---------- INPUT ROWS

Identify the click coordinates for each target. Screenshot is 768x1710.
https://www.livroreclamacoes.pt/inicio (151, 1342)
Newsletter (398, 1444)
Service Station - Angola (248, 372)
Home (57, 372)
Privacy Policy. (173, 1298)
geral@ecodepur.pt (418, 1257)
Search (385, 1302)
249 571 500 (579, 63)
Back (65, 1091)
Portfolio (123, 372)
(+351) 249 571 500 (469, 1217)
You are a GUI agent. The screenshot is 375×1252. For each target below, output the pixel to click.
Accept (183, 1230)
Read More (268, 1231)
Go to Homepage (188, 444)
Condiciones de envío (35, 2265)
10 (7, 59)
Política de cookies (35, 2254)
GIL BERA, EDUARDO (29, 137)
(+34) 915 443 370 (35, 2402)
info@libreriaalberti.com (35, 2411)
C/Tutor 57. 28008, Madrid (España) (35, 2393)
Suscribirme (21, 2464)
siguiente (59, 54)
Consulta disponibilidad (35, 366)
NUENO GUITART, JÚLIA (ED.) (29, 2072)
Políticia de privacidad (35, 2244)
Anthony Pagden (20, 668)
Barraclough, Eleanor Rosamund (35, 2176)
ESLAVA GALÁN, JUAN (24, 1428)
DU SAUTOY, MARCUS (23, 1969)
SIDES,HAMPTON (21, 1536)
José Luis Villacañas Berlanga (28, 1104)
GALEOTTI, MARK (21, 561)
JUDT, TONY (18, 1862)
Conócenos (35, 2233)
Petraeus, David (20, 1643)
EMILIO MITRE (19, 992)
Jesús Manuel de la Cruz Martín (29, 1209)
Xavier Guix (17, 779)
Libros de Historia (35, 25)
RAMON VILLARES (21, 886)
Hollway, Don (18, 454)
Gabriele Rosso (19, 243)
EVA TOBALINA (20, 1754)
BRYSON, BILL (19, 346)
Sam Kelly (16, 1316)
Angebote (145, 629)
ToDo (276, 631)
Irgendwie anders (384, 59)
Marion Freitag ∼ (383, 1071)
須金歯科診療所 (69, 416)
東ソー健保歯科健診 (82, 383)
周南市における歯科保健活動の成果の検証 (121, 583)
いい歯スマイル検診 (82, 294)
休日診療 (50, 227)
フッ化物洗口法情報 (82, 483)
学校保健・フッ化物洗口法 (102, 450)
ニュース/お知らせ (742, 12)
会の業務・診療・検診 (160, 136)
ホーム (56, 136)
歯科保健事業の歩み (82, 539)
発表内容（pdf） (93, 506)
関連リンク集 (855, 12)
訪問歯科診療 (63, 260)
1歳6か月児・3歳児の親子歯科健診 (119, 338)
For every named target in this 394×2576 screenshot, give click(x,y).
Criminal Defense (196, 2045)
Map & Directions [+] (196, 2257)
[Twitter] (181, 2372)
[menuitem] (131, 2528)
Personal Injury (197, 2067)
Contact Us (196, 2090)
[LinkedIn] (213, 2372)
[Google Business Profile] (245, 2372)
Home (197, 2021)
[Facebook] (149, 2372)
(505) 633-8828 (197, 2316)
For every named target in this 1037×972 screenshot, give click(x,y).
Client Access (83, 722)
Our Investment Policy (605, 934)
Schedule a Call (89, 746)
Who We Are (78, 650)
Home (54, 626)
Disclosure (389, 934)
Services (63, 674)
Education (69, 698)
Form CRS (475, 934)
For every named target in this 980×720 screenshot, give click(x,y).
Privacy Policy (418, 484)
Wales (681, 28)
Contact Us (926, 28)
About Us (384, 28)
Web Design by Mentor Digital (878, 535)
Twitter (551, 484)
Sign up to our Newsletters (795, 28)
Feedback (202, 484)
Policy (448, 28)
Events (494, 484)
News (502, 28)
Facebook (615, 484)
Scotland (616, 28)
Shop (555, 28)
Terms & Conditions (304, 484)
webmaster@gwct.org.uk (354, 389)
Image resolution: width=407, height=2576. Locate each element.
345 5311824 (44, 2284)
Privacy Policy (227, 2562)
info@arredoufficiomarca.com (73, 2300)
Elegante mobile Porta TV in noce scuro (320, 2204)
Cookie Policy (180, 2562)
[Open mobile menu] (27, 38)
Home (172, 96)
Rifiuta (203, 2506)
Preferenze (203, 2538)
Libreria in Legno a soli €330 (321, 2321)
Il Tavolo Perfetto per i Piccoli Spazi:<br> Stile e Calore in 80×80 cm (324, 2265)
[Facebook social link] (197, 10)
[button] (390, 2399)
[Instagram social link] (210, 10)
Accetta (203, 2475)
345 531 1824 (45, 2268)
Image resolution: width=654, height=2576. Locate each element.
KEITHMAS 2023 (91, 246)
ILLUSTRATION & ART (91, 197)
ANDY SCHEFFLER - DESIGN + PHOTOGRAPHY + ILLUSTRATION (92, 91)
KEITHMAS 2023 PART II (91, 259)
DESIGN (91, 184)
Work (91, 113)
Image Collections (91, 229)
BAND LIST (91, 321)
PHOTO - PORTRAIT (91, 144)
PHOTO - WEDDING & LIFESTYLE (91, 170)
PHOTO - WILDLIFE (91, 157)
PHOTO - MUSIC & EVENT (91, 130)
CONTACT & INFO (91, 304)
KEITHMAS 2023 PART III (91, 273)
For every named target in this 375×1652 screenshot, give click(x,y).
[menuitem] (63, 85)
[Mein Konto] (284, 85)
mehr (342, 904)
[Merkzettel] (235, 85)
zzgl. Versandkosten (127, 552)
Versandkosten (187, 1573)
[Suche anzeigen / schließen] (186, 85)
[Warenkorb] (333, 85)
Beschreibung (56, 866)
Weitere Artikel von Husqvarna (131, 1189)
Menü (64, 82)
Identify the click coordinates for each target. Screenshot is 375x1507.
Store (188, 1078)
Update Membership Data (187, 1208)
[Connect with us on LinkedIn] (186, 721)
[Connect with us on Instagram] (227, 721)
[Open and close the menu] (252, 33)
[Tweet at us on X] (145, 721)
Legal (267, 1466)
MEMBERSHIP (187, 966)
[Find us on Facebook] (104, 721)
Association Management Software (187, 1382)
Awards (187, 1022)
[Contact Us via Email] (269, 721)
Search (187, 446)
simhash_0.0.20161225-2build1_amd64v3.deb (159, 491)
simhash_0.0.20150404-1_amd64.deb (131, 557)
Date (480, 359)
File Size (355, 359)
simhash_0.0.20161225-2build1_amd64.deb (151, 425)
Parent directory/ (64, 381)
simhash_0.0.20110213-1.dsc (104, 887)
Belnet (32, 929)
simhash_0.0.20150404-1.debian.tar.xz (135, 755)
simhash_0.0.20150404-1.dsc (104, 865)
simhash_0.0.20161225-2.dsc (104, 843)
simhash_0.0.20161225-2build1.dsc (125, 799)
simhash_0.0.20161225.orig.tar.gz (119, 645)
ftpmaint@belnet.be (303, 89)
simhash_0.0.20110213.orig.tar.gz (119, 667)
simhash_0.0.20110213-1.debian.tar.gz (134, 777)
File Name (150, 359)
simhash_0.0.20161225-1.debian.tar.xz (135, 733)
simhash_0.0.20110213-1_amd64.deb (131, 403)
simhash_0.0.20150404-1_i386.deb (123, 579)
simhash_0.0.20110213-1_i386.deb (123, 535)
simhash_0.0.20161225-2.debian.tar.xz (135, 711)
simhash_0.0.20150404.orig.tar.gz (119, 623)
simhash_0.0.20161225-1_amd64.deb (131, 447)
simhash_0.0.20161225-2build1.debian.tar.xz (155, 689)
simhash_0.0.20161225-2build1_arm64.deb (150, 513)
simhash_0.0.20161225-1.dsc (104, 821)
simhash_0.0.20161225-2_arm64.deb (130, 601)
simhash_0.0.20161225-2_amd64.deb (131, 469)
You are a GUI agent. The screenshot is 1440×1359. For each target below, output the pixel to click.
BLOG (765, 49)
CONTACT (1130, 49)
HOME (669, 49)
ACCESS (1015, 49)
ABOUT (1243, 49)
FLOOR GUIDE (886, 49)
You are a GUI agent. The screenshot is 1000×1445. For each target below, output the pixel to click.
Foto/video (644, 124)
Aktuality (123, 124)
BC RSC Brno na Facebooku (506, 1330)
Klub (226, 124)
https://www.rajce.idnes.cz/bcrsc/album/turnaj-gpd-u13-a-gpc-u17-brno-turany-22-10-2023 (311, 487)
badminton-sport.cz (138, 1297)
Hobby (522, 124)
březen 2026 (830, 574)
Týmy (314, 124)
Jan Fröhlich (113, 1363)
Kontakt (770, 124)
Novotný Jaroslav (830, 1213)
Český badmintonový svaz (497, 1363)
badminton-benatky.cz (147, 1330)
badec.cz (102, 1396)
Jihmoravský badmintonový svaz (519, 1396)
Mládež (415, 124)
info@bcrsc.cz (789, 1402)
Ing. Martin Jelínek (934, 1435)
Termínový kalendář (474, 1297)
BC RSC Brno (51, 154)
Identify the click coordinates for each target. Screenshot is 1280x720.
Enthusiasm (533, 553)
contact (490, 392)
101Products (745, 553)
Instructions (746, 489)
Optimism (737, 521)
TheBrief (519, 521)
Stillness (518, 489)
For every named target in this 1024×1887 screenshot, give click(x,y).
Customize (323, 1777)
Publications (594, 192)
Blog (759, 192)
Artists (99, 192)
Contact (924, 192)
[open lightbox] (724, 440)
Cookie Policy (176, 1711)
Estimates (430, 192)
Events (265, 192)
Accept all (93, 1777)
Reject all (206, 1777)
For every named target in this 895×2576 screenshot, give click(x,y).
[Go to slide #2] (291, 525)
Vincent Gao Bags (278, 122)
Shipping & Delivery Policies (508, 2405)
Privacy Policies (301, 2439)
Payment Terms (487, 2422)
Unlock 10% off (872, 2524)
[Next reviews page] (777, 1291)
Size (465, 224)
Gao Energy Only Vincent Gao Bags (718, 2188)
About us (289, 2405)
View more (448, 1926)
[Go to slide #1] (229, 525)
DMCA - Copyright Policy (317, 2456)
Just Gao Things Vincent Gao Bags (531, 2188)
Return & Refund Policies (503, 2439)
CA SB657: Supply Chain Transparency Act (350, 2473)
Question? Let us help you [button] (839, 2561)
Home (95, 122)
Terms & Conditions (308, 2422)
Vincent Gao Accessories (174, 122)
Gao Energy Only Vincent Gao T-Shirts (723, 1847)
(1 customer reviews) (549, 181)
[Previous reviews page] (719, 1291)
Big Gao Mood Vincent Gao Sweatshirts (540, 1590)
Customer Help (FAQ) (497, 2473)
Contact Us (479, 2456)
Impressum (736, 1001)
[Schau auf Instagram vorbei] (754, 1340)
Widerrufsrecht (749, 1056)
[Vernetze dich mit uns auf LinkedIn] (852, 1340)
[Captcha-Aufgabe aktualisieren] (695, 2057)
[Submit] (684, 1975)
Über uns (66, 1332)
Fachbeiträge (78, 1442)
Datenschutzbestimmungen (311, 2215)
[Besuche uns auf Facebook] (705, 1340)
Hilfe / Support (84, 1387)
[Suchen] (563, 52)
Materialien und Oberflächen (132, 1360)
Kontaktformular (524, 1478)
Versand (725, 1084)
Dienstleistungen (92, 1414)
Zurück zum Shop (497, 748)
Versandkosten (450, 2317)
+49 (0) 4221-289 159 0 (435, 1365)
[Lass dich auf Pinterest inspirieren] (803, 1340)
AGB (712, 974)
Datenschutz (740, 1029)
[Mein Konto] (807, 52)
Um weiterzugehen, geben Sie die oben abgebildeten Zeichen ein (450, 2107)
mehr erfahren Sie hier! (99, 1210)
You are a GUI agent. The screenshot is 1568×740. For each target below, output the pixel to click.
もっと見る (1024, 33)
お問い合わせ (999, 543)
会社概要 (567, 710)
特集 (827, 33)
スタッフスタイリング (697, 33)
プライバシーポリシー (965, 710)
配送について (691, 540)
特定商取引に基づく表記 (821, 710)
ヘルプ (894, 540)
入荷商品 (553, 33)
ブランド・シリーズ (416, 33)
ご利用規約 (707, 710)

--------------------

**SET PROBLEM:**
Repeat the lines that begin with the line containing "Service Station - Angola (248, 372)" and end with the line containing "Petraeus, David (20, 1643)", copying them exactly as they appear.

**TASK RESULT:**
Service Station - Angola (248, 372)
Home (57, 372)
Privacy Policy. (173, 1298)
geral@ecodepur.pt (418, 1257)
Search (385, 1302)
249 571 500 (579, 63)
Back (65, 1091)
Portfolio (123, 372)
(+351) 249 571 500 (469, 1217)
You are a GUI agent. The screenshot is 375×1252. For each target below, output the pixel to click.
Accept (183, 1230)
Read More (268, 1231)
Go to Homepage (188, 444)
Condiciones de envío (35, 2265)
10 (7, 59)
Política de cookies (35, 2254)
GIL BERA, EDUARDO (29, 137)
(+34) 915 443 370 (35, 2402)
info@libreriaalberti.com (35, 2411)
C/Tutor 57. 28008, Madrid (España) (35, 2393)
Suscribirme (21, 2464)
siguiente (59, 54)
Consulta disponibilidad (35, 366)
NUENO GUITART, JÚLIA (ED.) (29, 2072)
Políticia de privacidad (35, 2244)
Anthony Pagden (20, 668)
Barraclough, Eleanor Rosamund (35, 2176)
ESLAVA GALÁN, JUAN (24, 1428)
DU SAUTOY, MARCUS (23, 1969)
SIDES,HAMPTON (21, 1536)
José Luis Villacañas Berlanga (28, 1104)
GALEOTTI, MARK (21, 561)
JUDT, TONY (18, 1862)
Conócenos (35, 2233)
Petraeus, David (20, 1643)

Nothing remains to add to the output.